After setting successive survey highs in September, October, and November, the National Association of Home Builders (NAHB)/Wells Fargo Housing Market Index (HMI) retreated a bit this month. The HMI, which is a measure of home builder confidence in the new home market, fell 4 points to 86. Despite this decline, it was still the second highest reading in the HMI's 35-year history. Only the November 2020 reading of 90 was higher.

NAHB economist Robert Dietz said, "Housing demand is strong entering 2021, however the coming year will see housing affordability challenges as inventory remains low and construction costs are rising.

"The issues that have limited housing supply in recent years, including land and material availability and a persistent skilled labor shortage, will continue to place upward pressure on construction costs.
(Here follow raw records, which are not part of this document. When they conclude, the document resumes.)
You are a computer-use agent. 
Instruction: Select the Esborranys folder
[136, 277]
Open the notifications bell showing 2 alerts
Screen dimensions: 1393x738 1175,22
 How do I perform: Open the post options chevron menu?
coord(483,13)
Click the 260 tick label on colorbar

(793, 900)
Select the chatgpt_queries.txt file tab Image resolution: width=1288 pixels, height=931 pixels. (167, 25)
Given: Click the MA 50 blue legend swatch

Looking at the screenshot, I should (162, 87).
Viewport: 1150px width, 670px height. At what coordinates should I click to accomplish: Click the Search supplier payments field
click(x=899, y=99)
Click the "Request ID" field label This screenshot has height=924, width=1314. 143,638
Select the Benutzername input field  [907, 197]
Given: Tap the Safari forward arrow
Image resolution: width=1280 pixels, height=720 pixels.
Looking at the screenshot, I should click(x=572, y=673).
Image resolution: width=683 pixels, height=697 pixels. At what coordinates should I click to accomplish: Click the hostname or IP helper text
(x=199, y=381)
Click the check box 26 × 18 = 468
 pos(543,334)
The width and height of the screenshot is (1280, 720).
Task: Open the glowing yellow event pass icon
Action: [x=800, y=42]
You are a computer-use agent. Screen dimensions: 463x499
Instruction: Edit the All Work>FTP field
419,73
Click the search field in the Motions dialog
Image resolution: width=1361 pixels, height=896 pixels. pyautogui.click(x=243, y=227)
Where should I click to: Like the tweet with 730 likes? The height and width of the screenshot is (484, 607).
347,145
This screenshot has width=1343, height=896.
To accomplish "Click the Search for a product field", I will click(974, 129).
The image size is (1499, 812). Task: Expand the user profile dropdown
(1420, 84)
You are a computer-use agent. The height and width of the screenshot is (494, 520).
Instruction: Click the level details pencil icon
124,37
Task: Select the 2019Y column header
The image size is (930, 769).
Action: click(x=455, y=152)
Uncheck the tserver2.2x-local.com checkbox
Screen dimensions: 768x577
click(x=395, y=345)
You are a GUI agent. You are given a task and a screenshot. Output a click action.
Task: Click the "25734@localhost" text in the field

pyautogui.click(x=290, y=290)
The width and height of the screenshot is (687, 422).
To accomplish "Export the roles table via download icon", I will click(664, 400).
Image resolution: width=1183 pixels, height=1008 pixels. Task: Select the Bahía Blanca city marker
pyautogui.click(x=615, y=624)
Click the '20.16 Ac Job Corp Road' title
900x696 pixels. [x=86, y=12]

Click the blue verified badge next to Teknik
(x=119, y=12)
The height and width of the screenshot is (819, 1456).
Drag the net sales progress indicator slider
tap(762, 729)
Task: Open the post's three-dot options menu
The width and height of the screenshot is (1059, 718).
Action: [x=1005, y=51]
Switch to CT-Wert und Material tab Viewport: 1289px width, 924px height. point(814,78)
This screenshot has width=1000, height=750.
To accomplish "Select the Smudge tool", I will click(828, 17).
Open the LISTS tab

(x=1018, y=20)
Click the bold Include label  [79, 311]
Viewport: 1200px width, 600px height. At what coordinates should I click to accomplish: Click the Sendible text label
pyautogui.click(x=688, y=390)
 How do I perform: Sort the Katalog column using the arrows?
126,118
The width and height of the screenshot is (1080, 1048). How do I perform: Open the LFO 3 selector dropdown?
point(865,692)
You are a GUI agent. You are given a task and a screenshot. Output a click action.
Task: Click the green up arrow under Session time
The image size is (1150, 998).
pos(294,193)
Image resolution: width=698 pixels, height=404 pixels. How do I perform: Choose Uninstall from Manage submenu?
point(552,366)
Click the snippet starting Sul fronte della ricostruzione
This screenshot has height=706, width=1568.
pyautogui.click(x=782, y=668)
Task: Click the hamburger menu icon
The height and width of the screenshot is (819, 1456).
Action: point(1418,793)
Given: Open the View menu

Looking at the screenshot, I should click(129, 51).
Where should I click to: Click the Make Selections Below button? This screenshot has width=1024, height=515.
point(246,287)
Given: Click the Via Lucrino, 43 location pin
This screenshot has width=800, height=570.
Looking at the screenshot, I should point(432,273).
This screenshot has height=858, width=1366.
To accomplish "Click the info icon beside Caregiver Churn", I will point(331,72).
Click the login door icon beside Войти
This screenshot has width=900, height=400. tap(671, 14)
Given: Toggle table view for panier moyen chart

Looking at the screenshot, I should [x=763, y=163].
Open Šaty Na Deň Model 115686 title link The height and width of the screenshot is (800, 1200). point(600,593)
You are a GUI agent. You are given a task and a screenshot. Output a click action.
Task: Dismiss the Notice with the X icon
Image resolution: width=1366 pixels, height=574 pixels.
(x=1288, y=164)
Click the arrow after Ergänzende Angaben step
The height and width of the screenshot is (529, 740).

As the economy improves with the deployment of a COVID-19 vaccine, interest rates will increase in 2021, further challenging housing affordability in the face of strong demand for single-family homes."

Derived from a monthly survey of its new home builder members, the HMI gauges builder perceptions of current single-family home sales and sales expectations for the next six months as "good," "fair" or "poor." Builders are also asked to rate buyer traffic as "high to very high," "average" or "low to very low." Scores for each component are then used to calculate a seasonally adjusted index where any number over 50 indicates that more builders view conditions as good than poor.

All three component indices matched the 4-point decline in the composite. The index gauging current sales conditions dipped to 92, future sales expectations landed at 85 and the gauge of prospective buyer traffic was at 73.

Looking at the three-month moving averages for regional HMI scores, the Northeast fell one point to 82, the Midwest was up one point to 81, the South rose one point to 87 and the West increased two points to 96.